Objectives: Introduction of a new procedure has a typical learning curve with the "learning phase" at the beginning, characterized by an increased mortality or complication rate. We developed our institutional structured training program for transcatheter aortic valve implantation (TAVI) with the aim of eliminating these negative effects.
Methods: The program regulated the introduction of TAVI and building and training of the team. It combines cumulative knowledge from the field with the institutional and individual background experience. It includes stepwise acquisition of the tools necessary for the preoperative strategic planning, perioperative team communication, technical aspects of the procedure, and postoperative management. The program establishes a basis for interaction and feedback between the members of the team ("teach and learn"; "be proctor and proctored").

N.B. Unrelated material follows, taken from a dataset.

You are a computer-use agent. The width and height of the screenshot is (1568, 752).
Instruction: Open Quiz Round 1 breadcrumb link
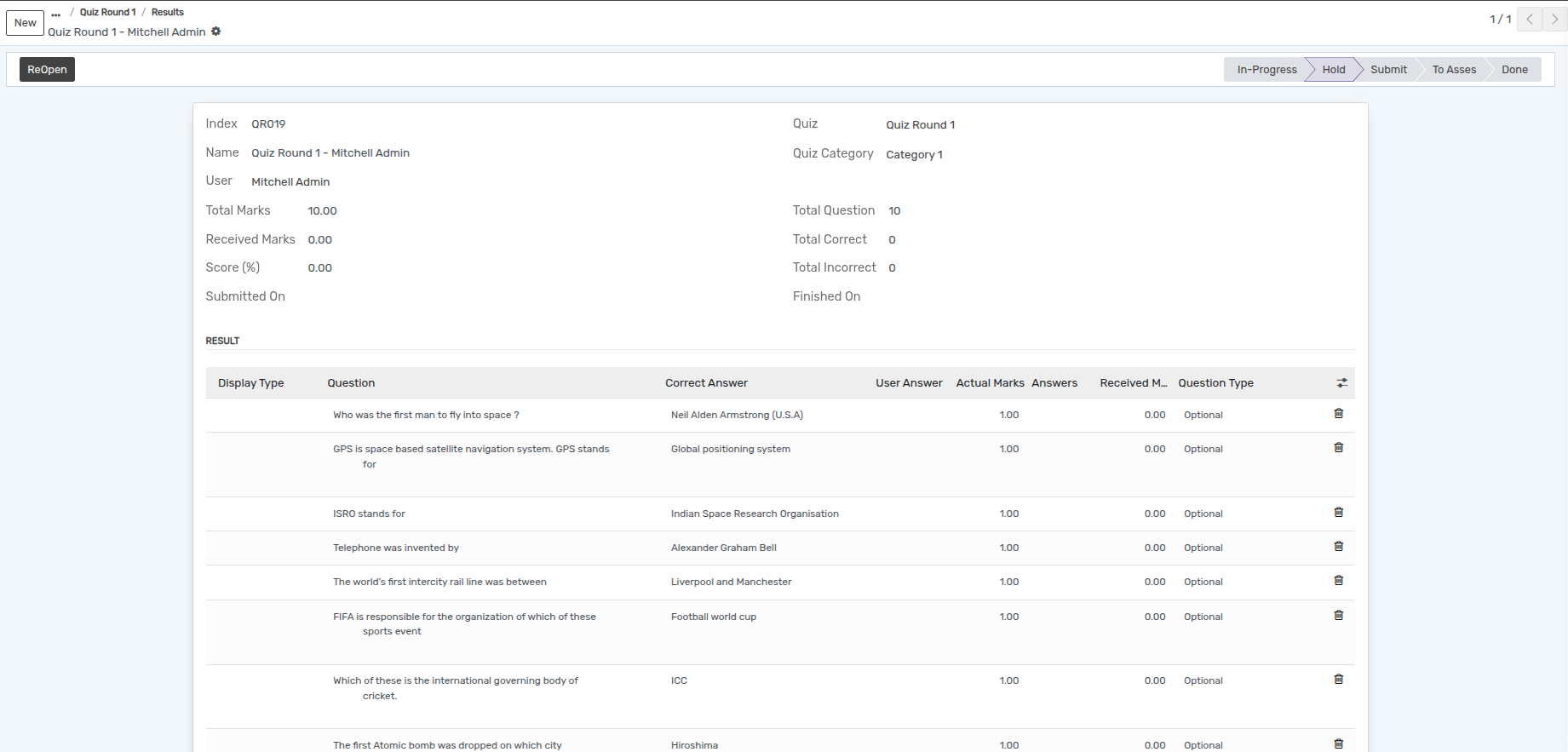pos(108,12)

Results: The program consists of 4 main parts: general principles, team building, team education and training, and the institutional clinical and procedural policies. The program possesses several control mechanisms, eg, occasional external proctoring. Additionally, a chain of steps spontaneously generates further procedural improvements and optimizes the overall outcome. The program has also had a global positive effect on the local institutional environment, awaking awareness of existing latent conditions and active failures, identifying them and inducing their correction, which has led to general clinical improvement.
Conclusions: A structured educational training program enables implementation of a new procedure (TAVI) into clinical practice without increased morbidity and mortality rate during the learning curve. The program may also be used as a basis for any new device introduction into clinical practice.